Blood Cell Sorting with SAW-based Acoustofluidics

Leibniz-IFW Dresden --- GERMANY

The sorting of specific cells from body fluids, e.g. blood, urine or saliva, is critical for personalized therapies and diagnostics. Current methods often employ a stepwise procedure combining several techniques, whereby a cell fractionation without additional sample treatment is desired. Surface acoustic wave (SAW)-based acoustofluidics can fulfil this demand, whereby the complexity of fabricating microchannels on a wafer substrate is a current limitation to mass produce acoustofluidic chips. Here, we demonstrate an acoustofluidic cell sorter with lithographically defined channels enabling a precise and reliable large-scale production, and its usage in the on-chip separation of blood components.


SC1: A Tool for Interactive Web-Based Single Cell RNA-Seq Data Analysis

University of Connecticut, School of Medicine --- USA

We present SC1 a web-based highly interactive scRNA-Seq data analysis tool publicly accessible at The tool presents an integrated workflow for scRNA-Seq analysis, implements a novel method of selecting informative genes based on Term- Frequency Inverse-Document-Frequency (TF-IDF) scores, and provides a broad range of methods for clustering, differential expression analysis, gene enrichment, interactive visualization, and cell cycle analysis. The tool integrates other single cell omics data modalities like TCR-Seq and supports several single cell sequencing technologies. In just a few steps, researchers can generate a comprehensive analysis and gain powerful insights from their scRNA-Seq data.


Imaging-based analysis in droplet-microfluidics for high-throughput single-cell experiments

University of Ulm --- GERMANY

Microliter-sized droplets are an isolated reaction chamber for encapsulated cells. They can be produced in large numbers and allow further manipulation like the injection of reactants. However, encapsulation of single cells is a statistical process and has a relatively low yield. Therefore, we developed an imaging-based sensor system that analyses the droplets and their contents at frequencies of up to 10000 Hz in real-time and allows sorting in a microfluidic system based on various object properties like droplets containing a single cell.

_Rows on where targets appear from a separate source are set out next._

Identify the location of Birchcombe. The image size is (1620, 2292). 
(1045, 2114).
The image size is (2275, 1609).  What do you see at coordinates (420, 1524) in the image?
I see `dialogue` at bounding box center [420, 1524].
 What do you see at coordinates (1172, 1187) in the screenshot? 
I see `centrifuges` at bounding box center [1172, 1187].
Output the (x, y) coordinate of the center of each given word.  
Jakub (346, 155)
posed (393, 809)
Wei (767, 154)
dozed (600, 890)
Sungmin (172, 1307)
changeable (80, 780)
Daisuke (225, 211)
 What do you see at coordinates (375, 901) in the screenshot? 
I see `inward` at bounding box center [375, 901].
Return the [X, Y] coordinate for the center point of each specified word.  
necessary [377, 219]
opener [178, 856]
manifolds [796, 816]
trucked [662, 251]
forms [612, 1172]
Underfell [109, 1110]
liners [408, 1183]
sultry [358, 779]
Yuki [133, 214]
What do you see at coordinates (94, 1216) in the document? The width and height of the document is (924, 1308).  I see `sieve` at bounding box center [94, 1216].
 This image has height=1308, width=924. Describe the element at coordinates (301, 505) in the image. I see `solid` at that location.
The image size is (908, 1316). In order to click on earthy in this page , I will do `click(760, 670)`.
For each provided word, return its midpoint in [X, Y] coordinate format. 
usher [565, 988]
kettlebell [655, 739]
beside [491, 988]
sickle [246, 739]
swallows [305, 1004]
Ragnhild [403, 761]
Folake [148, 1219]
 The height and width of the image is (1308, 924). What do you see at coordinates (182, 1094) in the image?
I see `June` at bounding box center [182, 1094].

CloneSeq: A Highly Sensitive Analysis Platform for the Characterization of 3D cultured single cell derived Clones

The hebrew university of jerusalem --- ISRAEL

Single-cell assays have revealed the scope and importance of heterogeneity in many biological systems. However, single-cell limited sensitivity is a major hurdle for uncovering the full range of cellular variation. To overcome this limitation, we developed "CloneSeq" for 3D hydrogel clone culturing and droplet-based RNA sequencing. We show that clonal cells maintain cell states and share similar transcriptional profiles. Moreover, "CloneSeq" revealed the presence of novel cancer-specific subpopulations, including cancer-stem-like-cells while single-cell RNA-seq assays failed to identify. Our results demonstrate that CloneSeq leveraging the broader expression space within clones to achieve better sensitivity


DIscBIO: A User-Friendly Pipeline for Biomarker Discovery in Single-Cell Transcriptomics

Oslo University --- NORGE

The growing attention toward the benefits of single-cell RNA sequencing (scRNA-seq) is leading to a myriad of computational packages for the analysis of different aspects of scRNA-seq data. For researchers without advanced programing skills, it is very challenging to combine several packages in order to perform the desired analysis in a simple and reproducible way. Here we present DIscBIO, an open-source, multi-algorithmic pipeline for easy, efficient and reproducible analysis of cellular sub-populations at the transcriptomic level. The pipeline integrates multiple scRNA-seq packages and allows biomarker discovery with decision trees and gene enrichment analysis in a network context using single-cell sequencing read counts through clustering and differential analysis.